On 05/06/2015 10:47 PM, Peter Geoghegan wrote:
On Wed, May 6, 2015 at 8:20 AM, Andres Freund <and...@anarazel.de> wrote:
On 2015-05-05 15:00:56 -0700, Peter Geoghegan wrote:
Locking the row is not "nothing", though. If you want to lock the row,
use an UPSERT with a tautologically false WHERE clause (like "WHERE
false").

That's not the same. For one it "breaks" RETURNING which is a death
knell, for another it's not exactly obvious.

DO NOTHING already doesn't project non-inserted tuples, in a way that
fits with the way we won't do that when a before trigger returns NULL.
So I don't know what you mean about RETURNING behavior.

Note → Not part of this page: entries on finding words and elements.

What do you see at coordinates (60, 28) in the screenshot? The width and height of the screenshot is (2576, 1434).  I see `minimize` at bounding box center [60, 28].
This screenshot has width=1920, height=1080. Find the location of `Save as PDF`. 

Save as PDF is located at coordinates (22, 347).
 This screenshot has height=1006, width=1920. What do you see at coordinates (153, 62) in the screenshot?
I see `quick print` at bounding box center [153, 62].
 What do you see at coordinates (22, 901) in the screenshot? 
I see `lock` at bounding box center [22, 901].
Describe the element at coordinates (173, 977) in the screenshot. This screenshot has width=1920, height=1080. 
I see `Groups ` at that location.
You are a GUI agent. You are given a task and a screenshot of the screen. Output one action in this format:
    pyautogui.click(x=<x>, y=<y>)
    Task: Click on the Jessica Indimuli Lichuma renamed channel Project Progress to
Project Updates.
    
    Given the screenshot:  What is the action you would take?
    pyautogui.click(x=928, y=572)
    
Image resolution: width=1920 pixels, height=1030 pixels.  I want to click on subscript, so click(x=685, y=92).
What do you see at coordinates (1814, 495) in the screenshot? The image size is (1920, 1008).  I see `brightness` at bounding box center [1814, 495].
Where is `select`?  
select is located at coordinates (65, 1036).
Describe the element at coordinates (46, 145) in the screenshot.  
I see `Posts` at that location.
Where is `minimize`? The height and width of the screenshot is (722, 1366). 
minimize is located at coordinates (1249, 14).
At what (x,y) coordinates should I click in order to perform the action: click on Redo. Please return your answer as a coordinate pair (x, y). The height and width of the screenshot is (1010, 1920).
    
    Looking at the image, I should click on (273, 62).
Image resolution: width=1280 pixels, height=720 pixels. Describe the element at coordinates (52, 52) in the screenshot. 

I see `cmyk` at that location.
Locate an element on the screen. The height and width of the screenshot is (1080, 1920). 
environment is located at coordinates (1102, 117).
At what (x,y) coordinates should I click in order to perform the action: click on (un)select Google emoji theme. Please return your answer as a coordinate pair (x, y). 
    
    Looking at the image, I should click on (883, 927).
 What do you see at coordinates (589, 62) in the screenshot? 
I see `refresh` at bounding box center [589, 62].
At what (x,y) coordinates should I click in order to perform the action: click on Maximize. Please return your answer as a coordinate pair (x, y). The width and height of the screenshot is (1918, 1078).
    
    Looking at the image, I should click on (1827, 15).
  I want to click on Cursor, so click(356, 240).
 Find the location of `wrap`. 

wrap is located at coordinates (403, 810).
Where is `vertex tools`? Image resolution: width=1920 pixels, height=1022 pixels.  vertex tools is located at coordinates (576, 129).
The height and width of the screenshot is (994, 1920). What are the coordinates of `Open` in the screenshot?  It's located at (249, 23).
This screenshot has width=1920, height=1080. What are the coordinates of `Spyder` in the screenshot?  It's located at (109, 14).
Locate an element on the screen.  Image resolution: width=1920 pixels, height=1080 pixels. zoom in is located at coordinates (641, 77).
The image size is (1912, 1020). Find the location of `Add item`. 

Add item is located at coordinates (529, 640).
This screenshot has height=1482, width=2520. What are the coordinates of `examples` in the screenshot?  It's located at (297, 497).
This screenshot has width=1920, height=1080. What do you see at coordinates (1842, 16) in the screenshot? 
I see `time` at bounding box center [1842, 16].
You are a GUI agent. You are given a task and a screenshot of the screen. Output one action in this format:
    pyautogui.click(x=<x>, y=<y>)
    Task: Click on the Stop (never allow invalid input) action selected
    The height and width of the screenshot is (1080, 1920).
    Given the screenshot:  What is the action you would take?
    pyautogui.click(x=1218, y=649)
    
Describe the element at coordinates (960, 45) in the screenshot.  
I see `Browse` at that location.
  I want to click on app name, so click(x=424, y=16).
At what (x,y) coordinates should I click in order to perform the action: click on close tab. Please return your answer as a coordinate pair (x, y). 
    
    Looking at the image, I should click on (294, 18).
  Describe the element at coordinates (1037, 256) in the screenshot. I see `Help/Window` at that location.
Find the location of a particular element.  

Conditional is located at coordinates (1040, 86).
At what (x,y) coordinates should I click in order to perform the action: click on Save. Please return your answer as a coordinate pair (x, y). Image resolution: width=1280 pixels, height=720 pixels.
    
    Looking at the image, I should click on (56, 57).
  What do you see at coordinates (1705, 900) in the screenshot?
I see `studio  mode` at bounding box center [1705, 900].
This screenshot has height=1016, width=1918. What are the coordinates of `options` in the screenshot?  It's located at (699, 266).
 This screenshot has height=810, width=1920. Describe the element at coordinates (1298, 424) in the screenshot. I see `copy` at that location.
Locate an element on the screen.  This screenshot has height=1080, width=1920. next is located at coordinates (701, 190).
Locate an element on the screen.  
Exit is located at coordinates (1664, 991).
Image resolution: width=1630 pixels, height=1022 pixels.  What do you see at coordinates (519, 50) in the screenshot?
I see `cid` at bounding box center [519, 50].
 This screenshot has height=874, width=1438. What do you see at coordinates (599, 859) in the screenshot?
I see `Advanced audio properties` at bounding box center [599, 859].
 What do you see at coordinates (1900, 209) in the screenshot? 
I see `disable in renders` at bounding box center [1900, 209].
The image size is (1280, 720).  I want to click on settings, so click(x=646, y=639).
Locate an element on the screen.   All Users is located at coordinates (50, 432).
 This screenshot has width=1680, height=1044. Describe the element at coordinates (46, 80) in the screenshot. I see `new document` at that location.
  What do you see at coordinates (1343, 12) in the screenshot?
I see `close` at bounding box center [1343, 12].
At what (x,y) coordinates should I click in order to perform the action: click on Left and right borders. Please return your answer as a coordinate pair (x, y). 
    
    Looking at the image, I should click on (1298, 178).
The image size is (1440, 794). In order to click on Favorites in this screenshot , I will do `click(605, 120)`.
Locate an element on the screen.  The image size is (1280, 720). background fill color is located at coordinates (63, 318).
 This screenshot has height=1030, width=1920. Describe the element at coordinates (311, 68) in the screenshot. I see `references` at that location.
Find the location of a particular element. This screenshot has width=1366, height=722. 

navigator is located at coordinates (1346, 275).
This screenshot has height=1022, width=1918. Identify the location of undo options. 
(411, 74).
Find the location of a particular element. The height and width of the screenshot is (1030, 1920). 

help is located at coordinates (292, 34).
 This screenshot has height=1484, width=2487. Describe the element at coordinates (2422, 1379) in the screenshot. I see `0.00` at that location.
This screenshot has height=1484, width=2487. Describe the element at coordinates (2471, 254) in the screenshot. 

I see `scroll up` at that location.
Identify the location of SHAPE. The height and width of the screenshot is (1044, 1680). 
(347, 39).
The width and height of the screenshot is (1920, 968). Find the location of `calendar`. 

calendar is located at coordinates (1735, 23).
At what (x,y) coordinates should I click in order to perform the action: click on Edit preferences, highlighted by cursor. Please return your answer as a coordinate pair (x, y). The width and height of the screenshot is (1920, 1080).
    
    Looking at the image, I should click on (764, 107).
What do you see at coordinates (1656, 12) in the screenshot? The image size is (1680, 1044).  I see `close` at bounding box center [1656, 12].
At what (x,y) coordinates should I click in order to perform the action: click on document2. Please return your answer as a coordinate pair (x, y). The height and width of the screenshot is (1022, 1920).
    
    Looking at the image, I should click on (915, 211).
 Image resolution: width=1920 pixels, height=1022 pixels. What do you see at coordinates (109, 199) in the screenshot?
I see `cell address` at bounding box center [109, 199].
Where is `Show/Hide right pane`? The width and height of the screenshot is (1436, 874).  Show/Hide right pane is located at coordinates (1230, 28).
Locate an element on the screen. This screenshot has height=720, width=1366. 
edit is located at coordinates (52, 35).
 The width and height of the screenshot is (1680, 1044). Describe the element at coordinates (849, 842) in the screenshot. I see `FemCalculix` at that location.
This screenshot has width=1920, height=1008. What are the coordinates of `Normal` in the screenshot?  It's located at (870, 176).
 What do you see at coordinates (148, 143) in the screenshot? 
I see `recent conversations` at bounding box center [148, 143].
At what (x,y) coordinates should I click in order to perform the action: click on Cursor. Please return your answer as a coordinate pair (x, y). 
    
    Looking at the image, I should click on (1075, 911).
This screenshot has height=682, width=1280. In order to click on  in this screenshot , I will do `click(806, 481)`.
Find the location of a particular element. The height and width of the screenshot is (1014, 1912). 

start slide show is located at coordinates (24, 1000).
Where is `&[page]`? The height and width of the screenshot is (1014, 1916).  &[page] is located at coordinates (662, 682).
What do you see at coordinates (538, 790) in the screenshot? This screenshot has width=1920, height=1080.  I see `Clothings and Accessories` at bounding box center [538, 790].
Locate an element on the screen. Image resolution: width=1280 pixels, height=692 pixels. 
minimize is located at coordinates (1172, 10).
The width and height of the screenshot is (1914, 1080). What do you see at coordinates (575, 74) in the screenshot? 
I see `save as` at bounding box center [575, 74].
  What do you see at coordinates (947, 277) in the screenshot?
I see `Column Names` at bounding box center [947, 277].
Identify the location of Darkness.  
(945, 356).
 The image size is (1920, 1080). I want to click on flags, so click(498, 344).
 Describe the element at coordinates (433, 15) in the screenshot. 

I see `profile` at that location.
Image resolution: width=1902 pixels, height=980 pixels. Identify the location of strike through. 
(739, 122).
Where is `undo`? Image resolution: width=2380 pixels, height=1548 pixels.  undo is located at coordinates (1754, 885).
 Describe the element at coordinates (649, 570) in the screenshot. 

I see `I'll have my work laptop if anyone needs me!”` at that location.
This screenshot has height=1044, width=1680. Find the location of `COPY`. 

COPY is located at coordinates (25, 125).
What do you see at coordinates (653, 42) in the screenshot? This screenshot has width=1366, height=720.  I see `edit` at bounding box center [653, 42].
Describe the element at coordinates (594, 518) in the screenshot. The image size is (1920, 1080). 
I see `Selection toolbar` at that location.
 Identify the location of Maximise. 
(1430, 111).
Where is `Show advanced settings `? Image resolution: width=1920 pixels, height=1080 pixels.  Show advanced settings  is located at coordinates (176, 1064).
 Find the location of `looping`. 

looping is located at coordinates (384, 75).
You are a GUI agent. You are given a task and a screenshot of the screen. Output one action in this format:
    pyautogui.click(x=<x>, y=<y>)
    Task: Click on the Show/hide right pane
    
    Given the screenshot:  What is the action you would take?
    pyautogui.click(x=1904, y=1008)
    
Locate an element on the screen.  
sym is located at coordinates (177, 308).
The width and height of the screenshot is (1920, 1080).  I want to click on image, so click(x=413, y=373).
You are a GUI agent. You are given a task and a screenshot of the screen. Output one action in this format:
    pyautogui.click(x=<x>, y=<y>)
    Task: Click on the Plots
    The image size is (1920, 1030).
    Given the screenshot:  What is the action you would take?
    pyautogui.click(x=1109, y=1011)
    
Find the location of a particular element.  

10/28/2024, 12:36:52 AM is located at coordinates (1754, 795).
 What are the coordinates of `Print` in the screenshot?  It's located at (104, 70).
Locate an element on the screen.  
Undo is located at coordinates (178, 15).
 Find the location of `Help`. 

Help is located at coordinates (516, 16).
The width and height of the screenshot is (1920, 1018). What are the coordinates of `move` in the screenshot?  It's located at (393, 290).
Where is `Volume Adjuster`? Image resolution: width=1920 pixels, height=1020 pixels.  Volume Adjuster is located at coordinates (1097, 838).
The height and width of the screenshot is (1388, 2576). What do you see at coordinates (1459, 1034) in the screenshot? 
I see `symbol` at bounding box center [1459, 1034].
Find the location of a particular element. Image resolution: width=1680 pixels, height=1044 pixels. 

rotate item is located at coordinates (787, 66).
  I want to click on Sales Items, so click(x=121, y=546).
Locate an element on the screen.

It may not be all that obvious, but then the requirement that you
mention isn't either. I really strongly feel that DO NOTHING should do
nothing. For the pgloader use-case, which is what I have in mind with
that variant, that could literally make the difference between
dirtying an enormous number of buffers and dirtying only a few. This
will *frequently* be the case. And it's not as if the idea of an
INSERT IGNORE is new or in any way novel. As I mentioned, many systems
have a comparable command.

So, yes, DO NOTHING does very little - and that is its appeal.
Supporting this behavior does not short change those who actually care
about the existing tuple sticking around for the duration of their
transaction - they have a way of doing that. If you want to document
INSERT IGNORE as being primarily an ETL-orientated thing, that would
make sense, but let's not hobble that use case.

Yeah, I agree that DO NOTHING should not lock the rows. It might make sense to have a DO LOCK variant, which locks the rows, although I don't immediately see what the use case would be.